奚午蔓懶得分辨其話語裡有幾分真情實意,那毫無意義。
牆上掛鐘的時針指向二,奚午蔓有了困意。
“就這些的話,我就先回去了。”奚午蔓拿起麵前摞成一摞的檔案夾,打算離開。
“我送你。”
秉持不浪費的原則,二人喝完花茶才離開。
燈熄滅,緊鎖的門無法完全隔絕室內的暖氣與室外的寒。
一出大樓,夜晚的風雪就瘋了似的撲來。
沒完沒了的啃噬,不致命才最要命。
“你是不是也覺得我很不爭氣?”黃齋棠的每一個音節都伴著白色熱氣。
“為什麼?”奚午蔓戴著帽子,儘量認真聽。
“我有很多人求而不得的資源,但我一點不懂得利用。”
“說明您不需要。”
“他們都說我沒抱負。我啊,有飯吃有衣穿有地方住,能做做做著還算高興的事,就行了。”黃齋棠突然長久沉默,久到奚午蔓以為他不會再說話,他又突然開口,說,“但他們認為,他們需要的、想要的,我也一定需要、一定想要。”
於是有了攀比,有了捧高踩低。
於是有了好壞,有了喜惡。
一個人的好,全憑旁人的襯托。
所謂心動,其實是為某種稀缺性。
如果——
奚午蔓仰頭,看密密麻麻的大朵雪花。
如果,不做對比,單看某一個人,還會喜歡嗎?
隻看他。
會認為非他不可嗎?
如果沒有對比,單看蘇慎淵,會對他有那樣強烈的占有欲嗎?
奚午蔓的思緒飄得太遠,完全聽不見黃齋棠的話。
那些無關緊要的自白。
無關緊要。
他一定這樣認為。

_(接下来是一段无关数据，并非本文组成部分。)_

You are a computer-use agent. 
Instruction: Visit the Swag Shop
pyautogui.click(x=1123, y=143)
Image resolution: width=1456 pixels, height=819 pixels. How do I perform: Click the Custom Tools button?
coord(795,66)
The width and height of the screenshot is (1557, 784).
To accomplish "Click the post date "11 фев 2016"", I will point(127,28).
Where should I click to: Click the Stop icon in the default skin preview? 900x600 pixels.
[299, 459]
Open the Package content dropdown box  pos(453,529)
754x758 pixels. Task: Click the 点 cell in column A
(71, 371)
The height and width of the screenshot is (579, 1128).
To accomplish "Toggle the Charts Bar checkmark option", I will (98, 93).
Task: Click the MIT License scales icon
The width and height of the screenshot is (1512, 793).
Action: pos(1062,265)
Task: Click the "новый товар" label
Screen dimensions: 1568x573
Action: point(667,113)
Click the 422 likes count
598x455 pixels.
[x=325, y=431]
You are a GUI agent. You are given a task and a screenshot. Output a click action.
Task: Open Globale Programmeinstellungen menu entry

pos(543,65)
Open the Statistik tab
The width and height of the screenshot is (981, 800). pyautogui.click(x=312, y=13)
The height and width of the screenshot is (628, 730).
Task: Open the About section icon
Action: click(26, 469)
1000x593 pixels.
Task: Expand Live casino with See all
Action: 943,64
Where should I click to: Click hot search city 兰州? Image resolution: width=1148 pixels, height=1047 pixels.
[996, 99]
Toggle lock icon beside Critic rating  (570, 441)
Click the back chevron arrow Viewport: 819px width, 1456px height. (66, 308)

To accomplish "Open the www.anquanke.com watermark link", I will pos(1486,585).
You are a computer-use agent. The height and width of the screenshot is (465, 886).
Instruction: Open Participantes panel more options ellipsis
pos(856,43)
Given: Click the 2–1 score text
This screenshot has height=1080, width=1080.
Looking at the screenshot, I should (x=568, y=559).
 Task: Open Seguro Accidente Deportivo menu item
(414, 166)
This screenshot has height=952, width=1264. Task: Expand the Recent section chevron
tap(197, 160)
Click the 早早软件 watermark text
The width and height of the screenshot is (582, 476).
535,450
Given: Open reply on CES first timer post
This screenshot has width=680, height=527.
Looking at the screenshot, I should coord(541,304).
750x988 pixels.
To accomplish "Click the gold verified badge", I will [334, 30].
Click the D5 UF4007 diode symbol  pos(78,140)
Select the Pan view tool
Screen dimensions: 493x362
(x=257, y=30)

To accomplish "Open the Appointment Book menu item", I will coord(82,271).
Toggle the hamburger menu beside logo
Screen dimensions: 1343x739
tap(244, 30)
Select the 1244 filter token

無關緊要。
心口堵得厲害,奚午蔓哈出一口氣,分不清鼻子的酸與眼裡的霧是源於氣候還是情緒。
從校內到校外,奚午蔓全無了睡意。
回到虛煙院子,她把檔案袋放在奚午承的書房,順勢坐到椅上,翻開書桌上唯一一本書。
書簽所在的位置,是奚午承的進度。
奚午蔓繼續他的進度,一行一行,一頁一頁。
一秒一分,直至天邊微明。
書頁合上,書簽還在原來的位置。
書房半掩的門被人從外麵輕輕地、小心地推開一點點,一個小小的腦袋從那縫裡探進來。
“媽媽,您是起得早,還是整晚沒睡覺?”小阿棋問。
“你怎麼來這了?”她不答反問。
“爸爸讓我來叫媽媽吃早飯。”
“你先去,我就來。”她陡然閉嘴,一直堵著的心口突一下通了。